From: Peter Zijlstra <peterz@infradead.org>
To: mingo@redhat.com, tglx@linutronix.de, juri.lelli@redhat.com,
vincent.guittot@linaro.org, dietmar.eggemann@arm.com,
rostedt@goodmis.org, bsegall@google.com, mgorman@suse.de,
bristot@redhat.com
Cc: linux-kernel@vger.kernel.org, linux-mm@kvack.org,
linux-api@vger.kernel.org, x86@kernel.org, peterz@infradead.org,
pjt@google.com, posk@google.com, avagin@google.com,
jannh@google.com, tdelisle@uwaterloo.ca, mark.rutland@arm.com,
posk@posk.io
Subject: [RFC][PATCH v2 0/5] sched: User Managed Concurrency Groups
Date: Thu, 20 Jan 2022 16:55:17 +0100 [thread overview]
Message-ID: <20220120155517.066795336@infradead.org> (raw)
Latest version, many changes since last time, still under heavy discussion.
Seems to work with the test-case I have (below), but that still has a few gaps,
coverage wise.
Still haven't done the SMP wakeup thing, finally get the idea with
worker-timeouts but haven't yet implemented that.
Happy hacking..
----
#define _GNU_SOURCE
#include <unistd.h>
#include <sys/types.h>
#include <sys/syscall.h>
#include <pthread.h>
#include <stdio.h>
#include <stdlib.h>
#include <errno.h>
#include <signal.h>
#ifndef __NR_umcg_ctl
#define __NR_umcg_ctl 450
#define __NR_umcg_wait 451
#define __NR_umcg_kick 452
#endif
#include <linux/list.h>
#include "include/uapi/linux/umcg.h"
/* syscall wrappers */
static inline int
sys_umcg_ctl(u32 flags, struct umcg_task *self, clockid_t which_clock)
{
return syscall(__NR_umcg_ctl, flags, self, which_clock);
}
static inline int
sys_umcg_wait(u32 flags, u64 timo)
{
return syscall(__NR_umcg_wait, flags, timo);
}
static inline int
sys_umcg_kick(u32 flags, pid_t tid)

----------------------------------------

SHORT EXERCISE 1: Could you sum up the patch email in two sentences?
SHORT EXERCISE 2: Do these statements agree with the patch email? Answer yes or no for each, quoting the deciding words. (a) The SMP wakeup has already been done. (b) The test case covers everything without gaps. (c) The system call number for umcg_wait is defined as 451.
SHORT EXERCISE 3: In the patch email, what number is __NR_umcg_kick defined as?

DATA SECTION:
----------------------------------------

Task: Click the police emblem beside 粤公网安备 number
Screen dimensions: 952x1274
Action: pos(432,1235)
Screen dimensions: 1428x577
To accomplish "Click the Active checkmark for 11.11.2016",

----------------------------------------

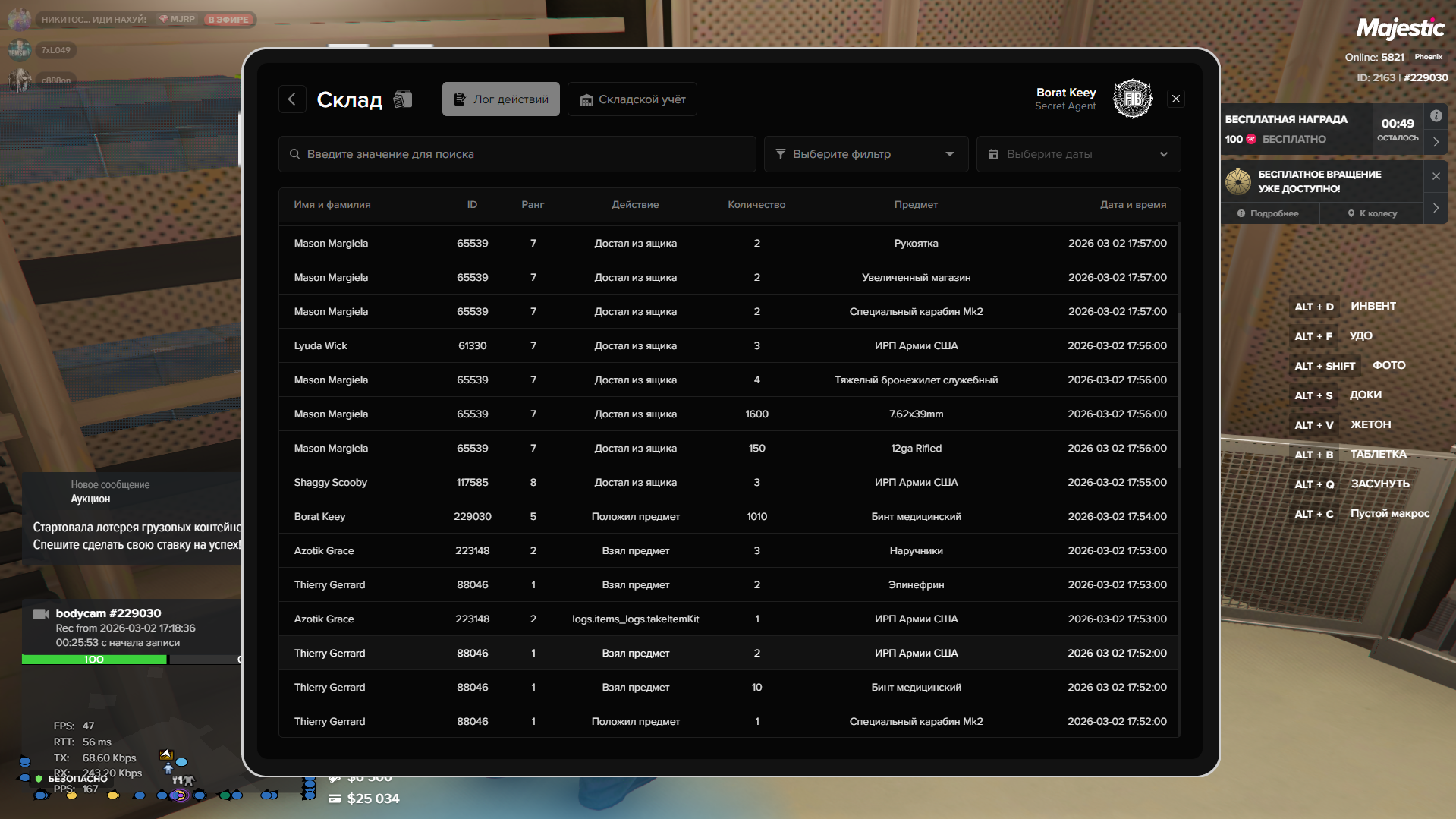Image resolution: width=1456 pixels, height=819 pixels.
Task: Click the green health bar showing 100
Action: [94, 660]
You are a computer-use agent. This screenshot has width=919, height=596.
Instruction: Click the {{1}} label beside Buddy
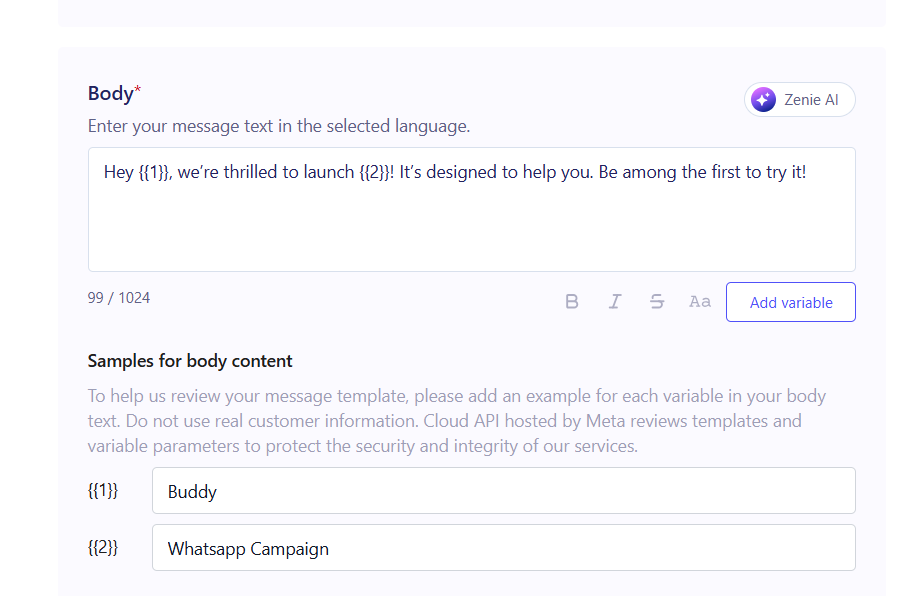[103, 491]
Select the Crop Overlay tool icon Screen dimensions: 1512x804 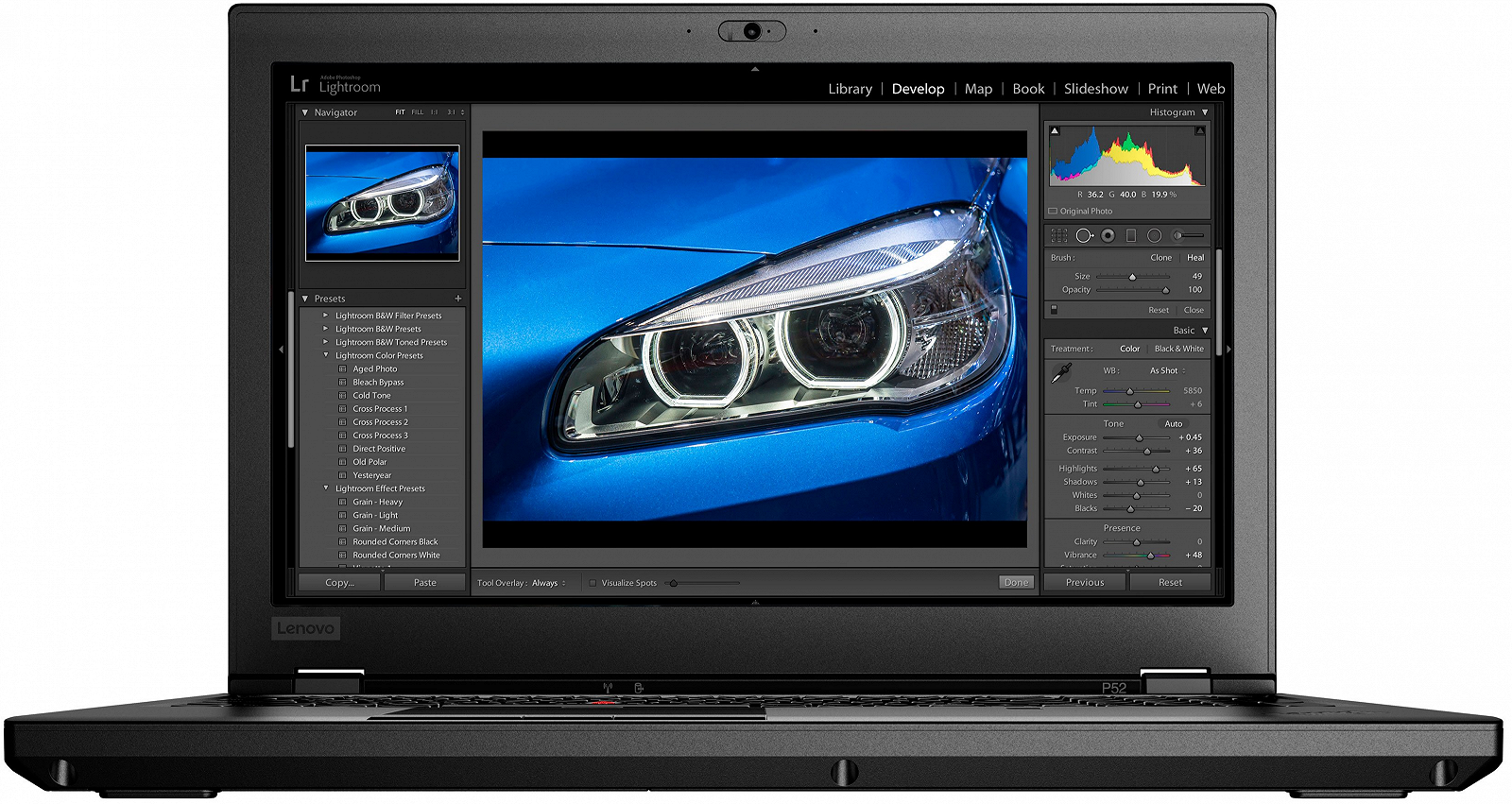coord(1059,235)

----------------------------------------

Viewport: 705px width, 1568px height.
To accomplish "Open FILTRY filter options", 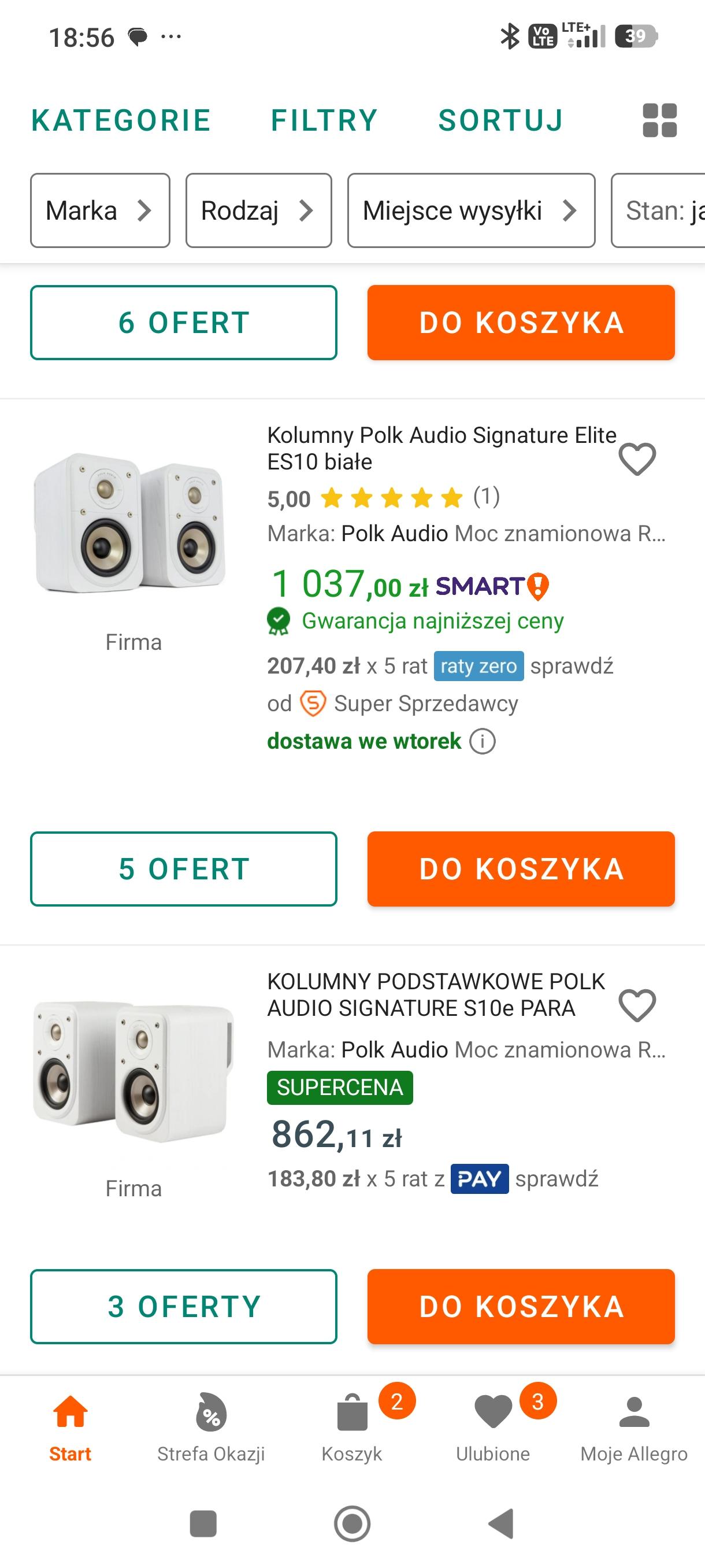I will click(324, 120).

----------------------------------------

EXPECTED ANSWER 1: The patch email presents the latest version of the User Managed Concurrency Groups scheduler patch set, which has changed a lot since the previous version and is still under heavy discussion. It seems to work with the included test case, though that case has some coverage gaps, and neither the SMP wakeup nor the worker-timeouts has been implemented yet.

EXPECTED ANSWER 2:
(a) No: "Still haven't done the SMP wakeup thing"
(b) No: "that still has a few gaps"
(c) Yes: "#define __NR_umcg_wait 451"

EXPECTED ANSWER 3: 452